Work instructions
1/ Decide whether each statement below agrees with the text on Vogue magazine. Answer yes or no for each, and quote the words from the text that decide it.
(a) Condé Nast bought the paper in 1909.
(b) In 1910 the publication changed to a weekly format.
(c) Cosmopolitan has matched the lasting influence of Vogue.
2/ Write a continuation of the text on Vogue magazine, starting after its final sentence.

═══ Text block ═══

The first illustrated fashion magazine grew out of a weekly society paper that began in 1892. Vogue magazine's inauspicious start as a failing journal did not preview the success that it would become. In 1909, a young publisher, Condé Nast, bought the paper and transformed it into a leading magazine that signaled a new approach to women's magazines. In 1910, the once small publication changed to a bi-monthly format, eventually blossoming into an international phenomenon with nine editions in nine countries: America, Australia, Brazil, Britain, France, Germany, Italy, Mexico, and Spain.
Following the vision of Condé Nast, Vogue has continued to present cultural information, portraits of artists, musicians, writers, and other influential people as well as the current fashion trends. Since its inception, the magazine has striven to portray the elite and serve as an example of proper etiquette, beauty, and composure. Vogue not only contributes to the acceptance of trends in the fashion and beauty industry, but additionally has become a record of the changes in cultural thinking, actions, and dress. Glancing through Vogue from years past documents the changing roles of women, as well as the influences of politics and cultural ideas throughout the twentieth century.
The power that Vogue has had over many generations of women has spawned a plethora of other women's magazines—such as Cosmopolitan, Glamour, and Mademoiselle —which have sought to claim part of the growing market of interest. Despite the abundance of women's magazines, no other publication has been able to achieve the lasting influence and success of Vogue.

═══ Data extract ═══

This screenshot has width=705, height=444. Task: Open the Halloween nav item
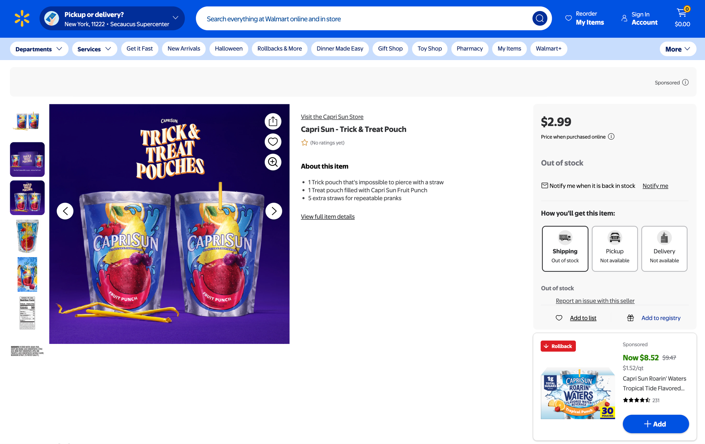coord(229,49)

═══

Answers in order
1/
(a) Yes: "In 1909, a young publisher, Condé Nast, bought the paper"
(b) No: "In 1910, the once small publication changed to a bi-monthly format"
(c) No: "no other publication has been able to achieve the lasting influence and success of Vogue."

2/
By incorporating photography in 1913, and under the direction of Edna Woolman Chase (Editor-in-Chief from 1914 to 1951) and Art Director Dr. Mehemed Gehmy Agha, Vogue reinvented its image several times. With the occurrence of the Depression and later, World War II, readership soared. Readers looked to the magazine to escape from the reality of the hardships in their lives. In the midst of the Depression fashions reflected the glamour of Hollywood; then came movies with their enormous influence on the ideas of fashion and beauty. Photographers Edward Steichen, Cecil Beaton, and Baron de Meyer emphasized this glamour by presenting their models in elaborate settings. Additionally, Vogue began focusing on more affordable, ready-to-wear clothing collections. During the war, images of fashions within the magazine emulated the practicality of the era. Different, more durable and affordable fabrics, and simple designs became prominent. The magazine demonstrated that even in difficult circumstances, women still strove for the consistency of caring for everyday concerns regarding fashion and beauty. Balancing the lighter features, ex-Vogue model and photographer Lee Miller's images of the liberation of Europe also provided a somber and intellectual view of the war. This element of the magazine kept readers involved and informed of the realities of the war.
Under the supervision of Jessica Daves (Editor-in-Chief 1952-1962) and Russian émigré Alexander Liberman (Art Director 1943-December 1963, Editorial Director of Condé Nast Publications, Inc. 1963—), simplicity of design in Vogue prevailed after World War II. One main component of the re-formatting undertaken by Daves and Liberman was the hiring of photographer Irving Penn in 1943, who, along with Richard Avedon, modernized fashion photography by simplifying it. Penn used natural lighting and stripped out all super-fluous elements; his images focused purely on the fashions. Penn and other photographers also contributed portraits of notable people, travel essays, and ethnographic features to the magazine. Thoughtful coverage on the issues of the day, in addition to the variety of these stories and supplementary columns—including "People Are Talking About," an editorial consisting of news regarding art, film, theater, and celebrities' lives—counterbalanced the fashion spreads which showcased the seasonal couture collections. Vogue magazine became multi-faceted, appealing to readers across several economic and social stratus.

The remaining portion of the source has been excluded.